HESI LPN
HESI PN Exit Exam 2024
1. A client tells the PN that she has a family history of cancer and has increased the amount of dairy products in her diet to reduce her risk of getting cancer. How should the PN respond?
- A. Encourage the client to get plenty of exercise in addition to the dietary change
- B. Provide written information about the seven warning signs of cancer
- C. Remind the client to ensure that the dairy products are fortified with Vitamin D
- D. Suggest that an increase in fruits and vegetables is more beneficial
Correct answer: D
Rationale: Increasing fruits and vegetables in the diet is more beneficial in reducing cancer risk due to their high levels of antioxidants and fiber, which help protect against cancer. While exercise is important for overall health, in this context, focusing on fruits and vegetables is more relevant to reducing cancer risk than exercise alone. Providing information about cancer warning signs is not directly addressing the client's dietary choice. While Vitamin D is essential for various health aspects, the primary focus here should be on a diet rich in fruits and vegetables for cancer risk reduction.

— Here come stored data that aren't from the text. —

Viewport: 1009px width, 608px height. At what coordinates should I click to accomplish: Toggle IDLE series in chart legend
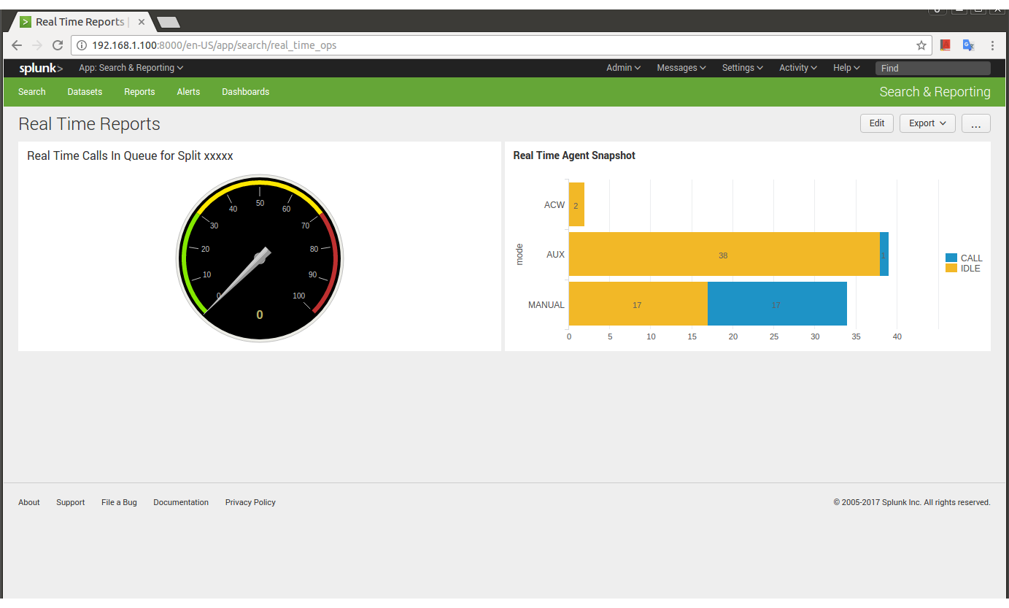tap(963, 269)
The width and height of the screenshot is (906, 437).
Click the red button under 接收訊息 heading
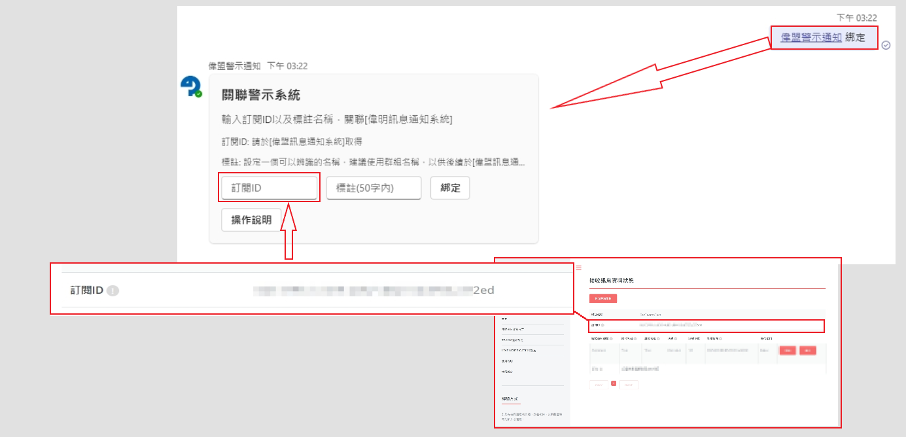coord(603,298)
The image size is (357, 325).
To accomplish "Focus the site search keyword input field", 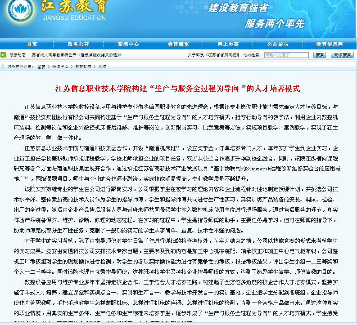I will pyautogui.click(x=286, y=55).
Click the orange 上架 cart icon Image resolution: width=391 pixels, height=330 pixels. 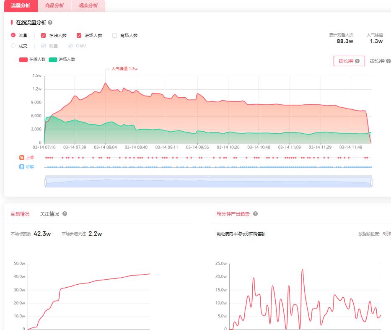pos(21,158)
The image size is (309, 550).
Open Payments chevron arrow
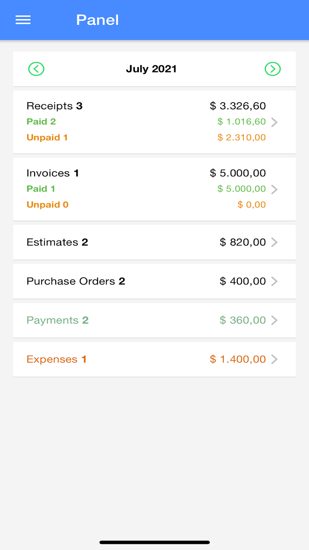(274, 320)
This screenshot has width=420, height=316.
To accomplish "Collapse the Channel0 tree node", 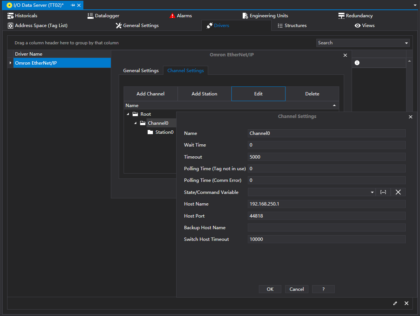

2. The nurse observes a UAP performing oral hygiene on an unconscious client who is lying in a flat side-lying position with an emesis basin on a towel under the chin. Which action should the nurse take?
- A. Stop the procedure and tell the UAP to place the client in a Fowler's position
- B. Praise the UAP for doing the oral hygiene but encourage family participation
- C. Tell the UAP to continue because the unconscious client is positioned safely
- D. Enroll the UAP in a hospital education class on conducting safe client care
Correct answer: C
Rationale: The correct answer is to tell the UAP to continue because the unconscious client is positioned safely for oral care. Placing an unconscious client in a side-lying position helps prevent aspiration, and having an emesis basin under the chin is appropriate to catch any fluids. Therefore, the nurse should acknowledge that the UAP is performing the procedure correctly. Choices A, B, and D are incorrect. Placing the client in a Fowler's position is not necessary for this procedure as the client is already positioned safely. Praise and encouragement for family participation are important aspects but not the immediate action needed in this scenario. Enrolling the UAP in a hospital education class is not warranted as the current procedure is being performed correctly.
3. When caring for a child with sickle cell disease, the PN expects that the child will most likely describe which symptom when experiencing a sickle cell crisis?
- A. Decreased hemoglobin
- B. Joint pain
- C. Fatigue
- D. Infection
Correct answer: B
Rationale: During a sickle cell crisis, a child with sickle cell disease is most likely to describe joint pain. Sickle cell disease leads to the blockage of blood flow by sickled red blood cells, causing ischemia and pain, often felt in the joints and other body parts. Fatigue (choice C) is a nonspecific symptom that can occur in various conditions but is not a characteristic symptom of a sickle cell crisis. While decreased hemoglobin (choice A) can be observed in sickle cell disease, it is not a symptom typically described by a child during a sickle cell crisis. Infection (choice D) can trigger a sickle cell crisis but is not the symptom most likely to be described by the child during the crisis.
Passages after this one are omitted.